* **Exercise brief**
Go through the entries below and print, exactly, the lines starting at the one with "The height and" and ending at the one with "Expand the Departments menu", keeping both ends and no others.

* **Data extract**
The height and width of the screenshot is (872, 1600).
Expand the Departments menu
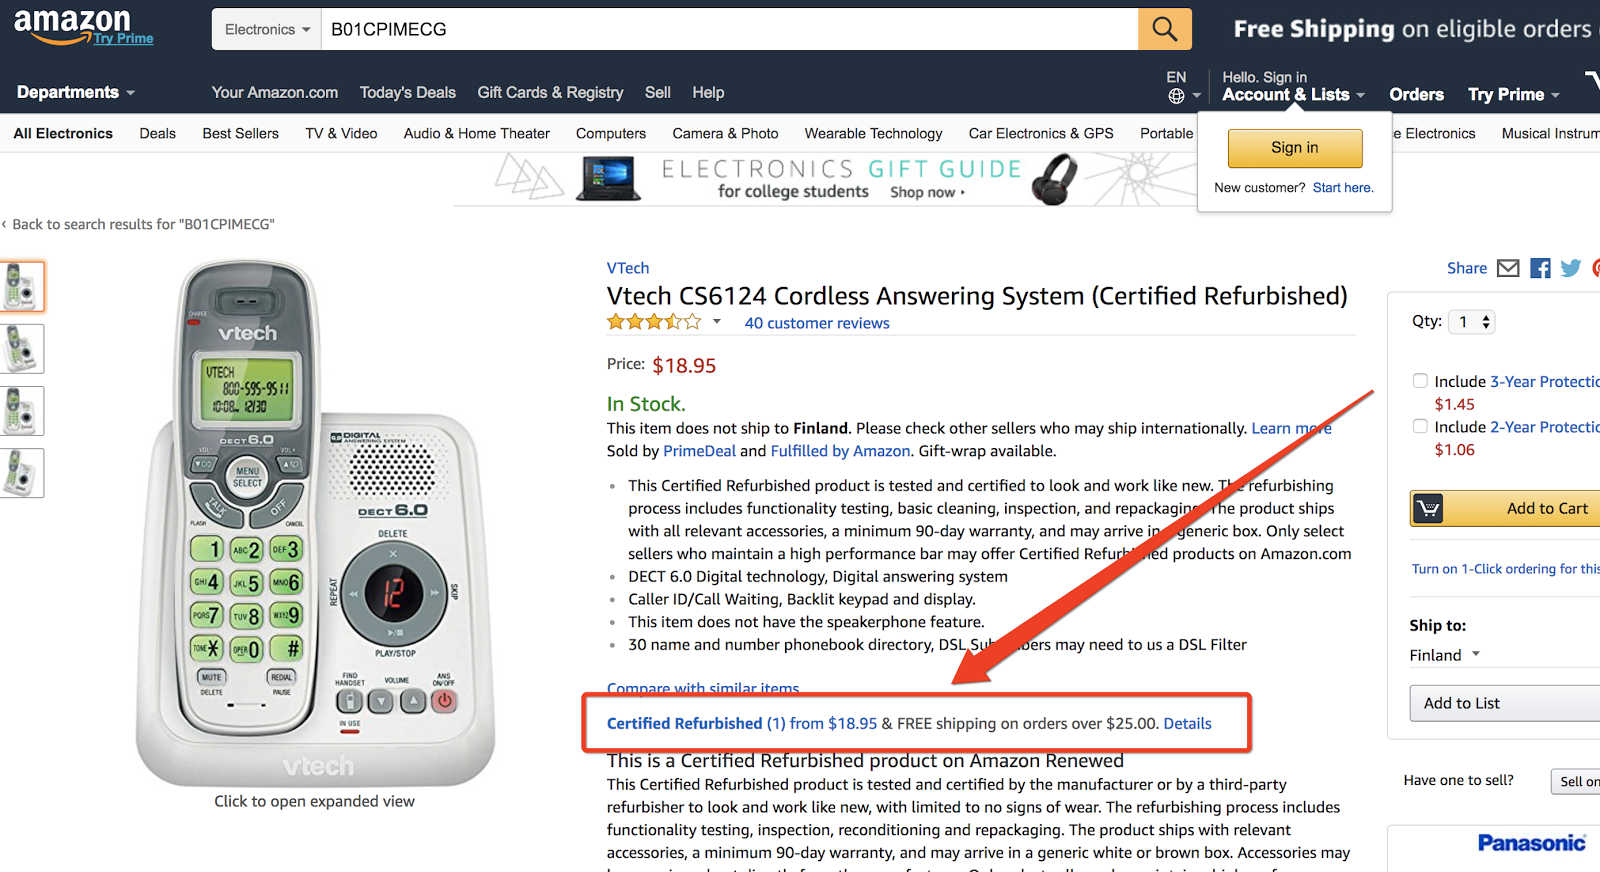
==
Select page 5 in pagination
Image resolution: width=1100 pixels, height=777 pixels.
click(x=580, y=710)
...
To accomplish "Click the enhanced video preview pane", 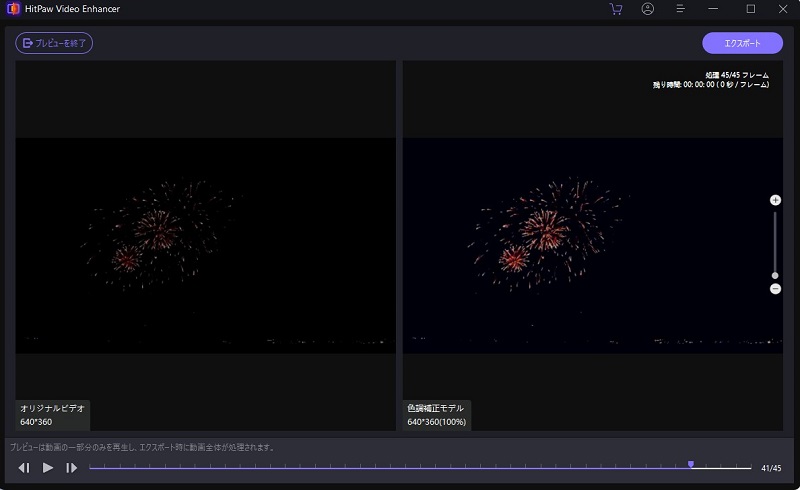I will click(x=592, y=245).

* **Result below**
The height and width of the screenshot is (872, 1600).
Expand the Departments menu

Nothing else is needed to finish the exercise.